恩言雜誌

Gracious Words

From Seeking the Approval of Men to Seeking God

As someone who grew up in a Christian household, attending church, learning Bible stories, and memorizing verses was routine. I would wake up early every Sunday to meet my friends at church and catch up on everything that had happened throughout the week. In Sunday School and Youth Worship, I listened eagerly to the different stories, crafts, and activities planned for the day. During this time, however, I never truly internalized what it meant to be a Christian. To me, going to church felt static, and although I had heard and understood the Gospel many times at a young age, I had never thought of it as anything more than a cool story.

In middle school and the earlier parts of high school, my perspective of church as a routine began to draw me away from Christ. I grew closer to my friends from school and slowly succumbed to the societal pressure of those around me. I would think to myself: Why do I have to spend my Sundays at church? Why can’t I stay home and enjoy my weekend like my friends can? I focused entirely on my personal and academic goals, and would only make Christ my priority after I was finished with everything else. I struggled with trusting God’s plan for me and tried to pave a way for me to accomplish my own desires. My life revolved around personal gains and the validation of others, rather than the validation of the only one who really matters: God.

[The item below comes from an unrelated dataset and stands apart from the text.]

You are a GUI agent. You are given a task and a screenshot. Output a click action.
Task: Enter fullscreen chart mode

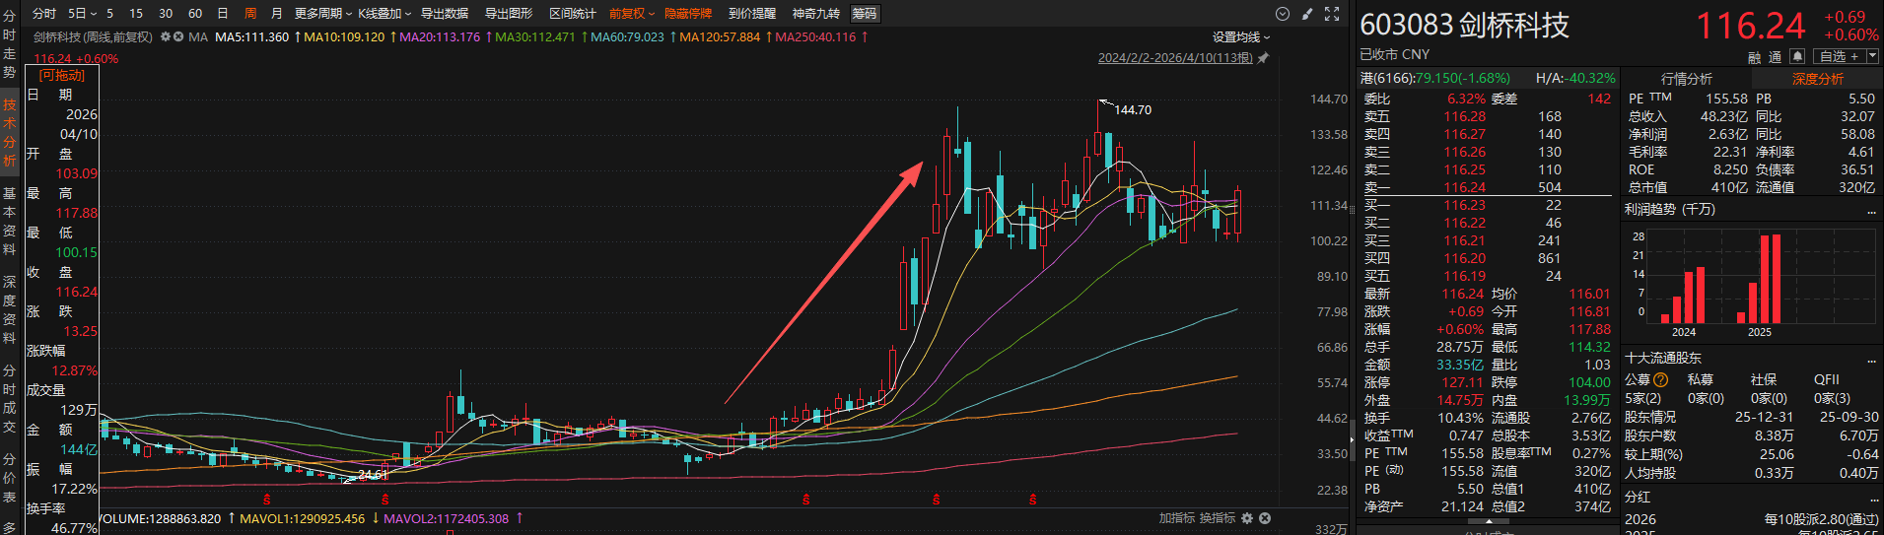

My perspective on Christ and the Gospel began to change as I matured through high school. Instead of taking everything into my own hands selfishly, I started to trust God’s plan for me and let Christ lead my life. I began to see the Gospel as God’s merciful gift to His children, rather than a routine or a chore to keep up with. I began to seek God’s validation, rather than the approval of others or accomplishing my personal goals. I began to see that Jesus’ death and resurrection was personal, not just a cool story I was taught as a child; He had died to wash away my sins and paid the penalty that I deserved. Even more, I am saved by faith alone, through God’s grace, and despite my undeservingness, God loves me as His own child. God is a personal God and I want to take this step of water baptism to proclaim that I believe that He sent His one and only son to the cross to triumph over death and pay for my sins.

Now that I have accepted Christ as my true and only savior, I am trusting God’s plan for me. Whether I experience a spiritual high or a spiritual low, I will trust in God to lead the way in my life. I know that I am a sinner, but I will continue to respond to the Gospel with repentance from sin and faith in God. Saving faith is active and comprehensive, and I will let the Gospel actively affect every area of my life. I no longer seek to follow the societal pressure of others, but rather look to grow close with my brothers and sisters in Christ. Instead of thinking of church and fellowship as a routine, I now see it as a gift — an opportunity to connect with God and to express my faith with other believers. As John 17:3 says, “And this is eternal life, that they know you, the only true God, and Jesus Christ whom you have sent.” Thank you.